La scène est rare et le geste hautement symbolique: des belligérants yéménites ont échangé une poignée de main devant des journalistes lundi en marge de consultations de paix en Suède.


Tout sourire, Salim al-Moughaless, un négociateur de la rébellion houthie, et Ahmed Ghaleb, un délégué gouvernemental, ont accepté de se serrer la main à la demande de journalistes yéménites, devant un photographe qui a immortalisé l'instant.
Selon des témoins de l'échange, les deux hommes ont accepté de bonne grâce.
Une source onusienne a indiqué à l'AFP que le médiateur britannique Martin Griffiths, à l'initiative de ces discussions, avait vu la photo, rapidement diffusée sur les réseaux sociaux.

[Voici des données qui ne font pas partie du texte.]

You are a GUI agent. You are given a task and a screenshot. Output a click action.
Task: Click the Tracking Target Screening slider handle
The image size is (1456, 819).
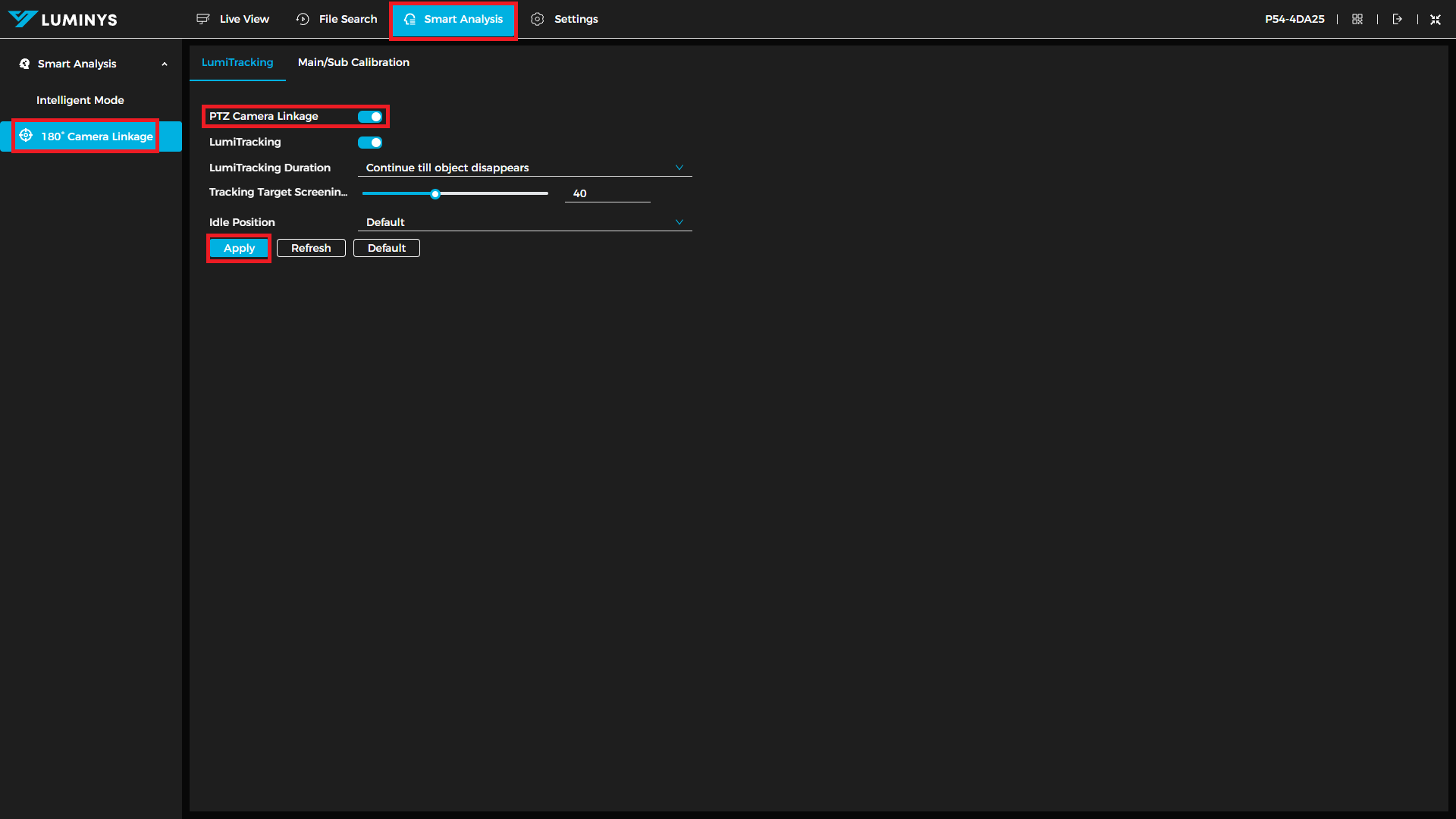(435, 194)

Pour la première fois depuis 2016, le gouvernement soutenu par l'Arabie saoudite et les rebelles appuyés par l'Iran reprennent langue, sous la pression de la communauté internationale qui s'alarme de l'urgence humanitaire.
Selon l'ONU, la crise est la pire au monde et menace directement de famine jusqu'à 20 millions de Yéménites. Toutes les précédentes tentatives de dialogue ont échoué.
Les belligérants sont réunis dans un complexe hôtelier à Rimbo, à une soixantaine de kilomètres au nord de Stockholm.
A la manoeuvre, les responsables onusiens souhaitent faire de la villégiature champêtre une possibilité pour "construire une confiance" réciproque en vue d'ouvrir un processus de paix.
Un long chemin pavé d'embûches selon les observateurs avertis de l'histoire complexe du Yémen et de la guerre qui ravage depuis 2014 le pays le plus pauvre de la péninsule arabique et qui a fait environ 10.000 morts.